### Description of the task
Going down the listing below, print exactly each line from the one with "Click the Desktop Browsers heading" up to and including the one with "Launch Internet Explorer", and skip the rest.
[Recorded data — start]
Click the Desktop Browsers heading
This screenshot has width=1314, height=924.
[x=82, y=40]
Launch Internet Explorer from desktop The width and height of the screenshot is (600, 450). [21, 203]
[Recorded data — finish]
[Recorded data — start]
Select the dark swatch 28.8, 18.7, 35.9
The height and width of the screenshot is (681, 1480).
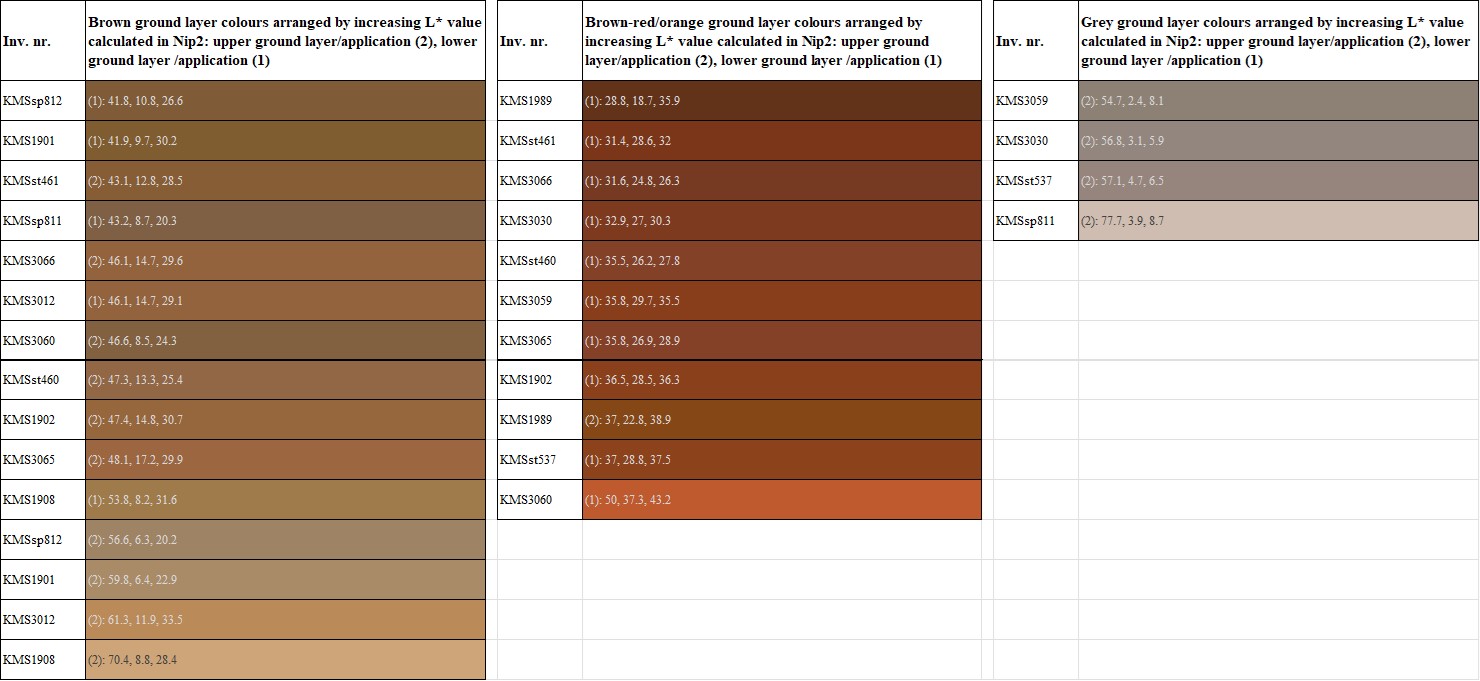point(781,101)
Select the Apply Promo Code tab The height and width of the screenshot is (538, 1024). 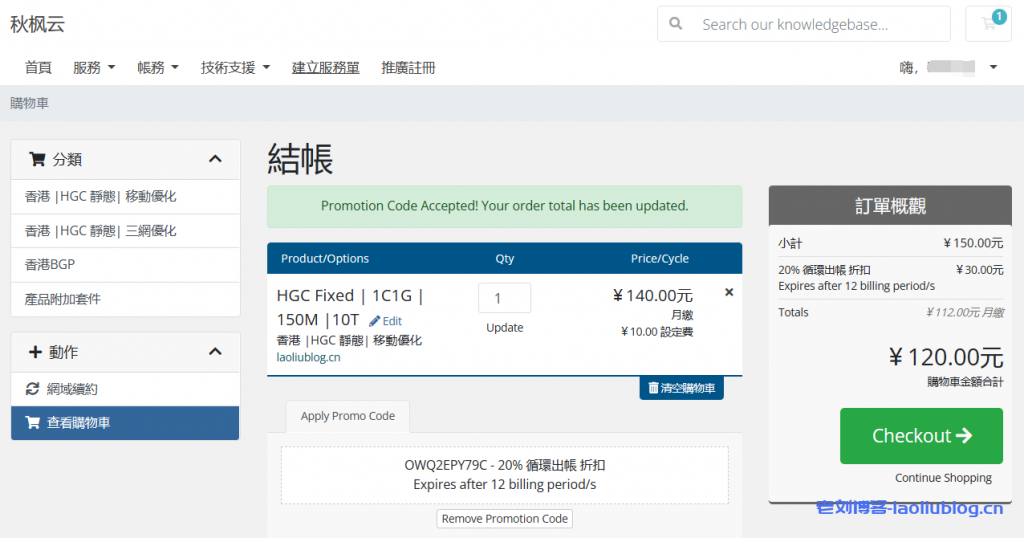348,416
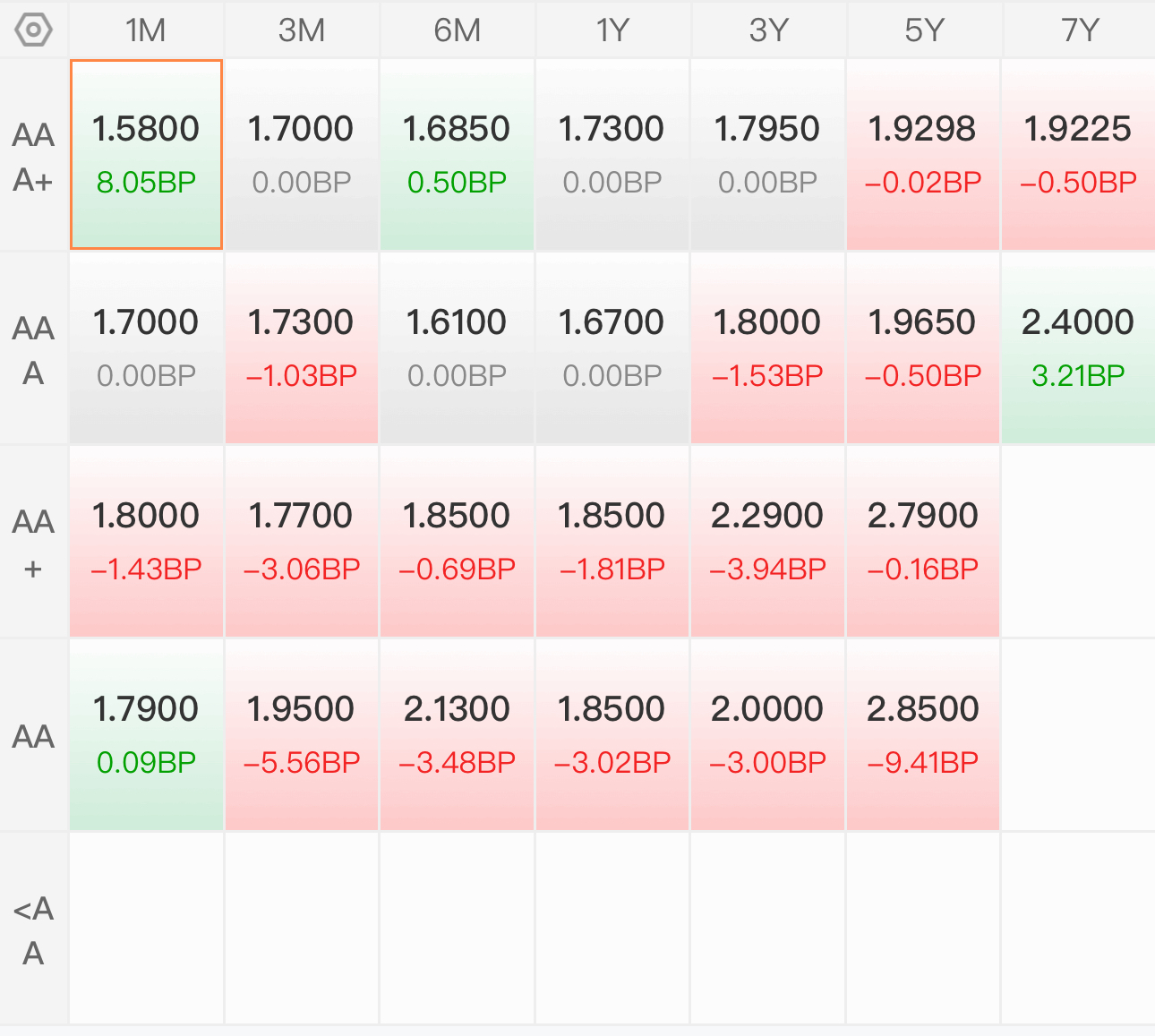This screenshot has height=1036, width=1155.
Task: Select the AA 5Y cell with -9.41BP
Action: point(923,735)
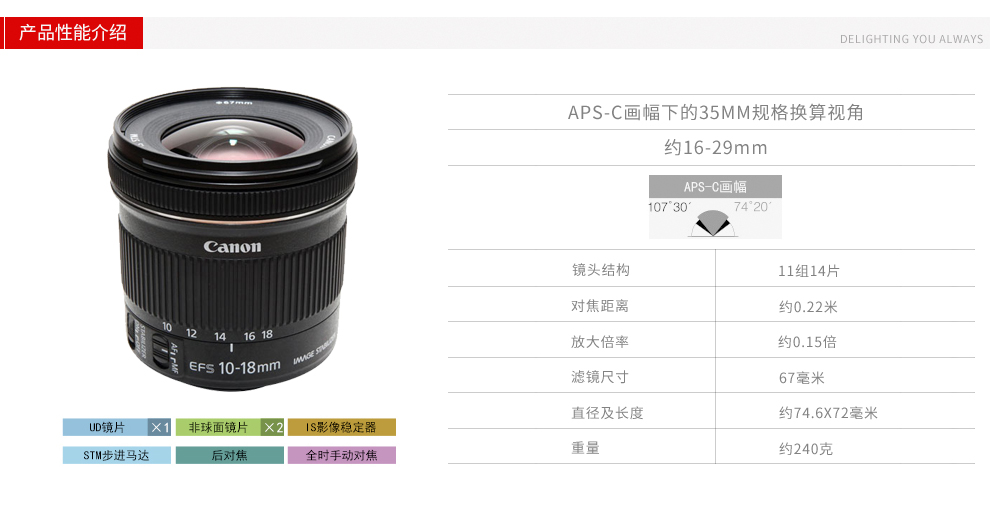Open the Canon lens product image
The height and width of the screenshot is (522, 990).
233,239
[Recorded data — finish]
### Answer for the task
Click the Desktop Browsers heading
This screenshot has width=1314, height=924.
[x=82, y=40]
Launch Internet Explorer from desktop The width and height of the screenshot is (600, 450). [21, 203]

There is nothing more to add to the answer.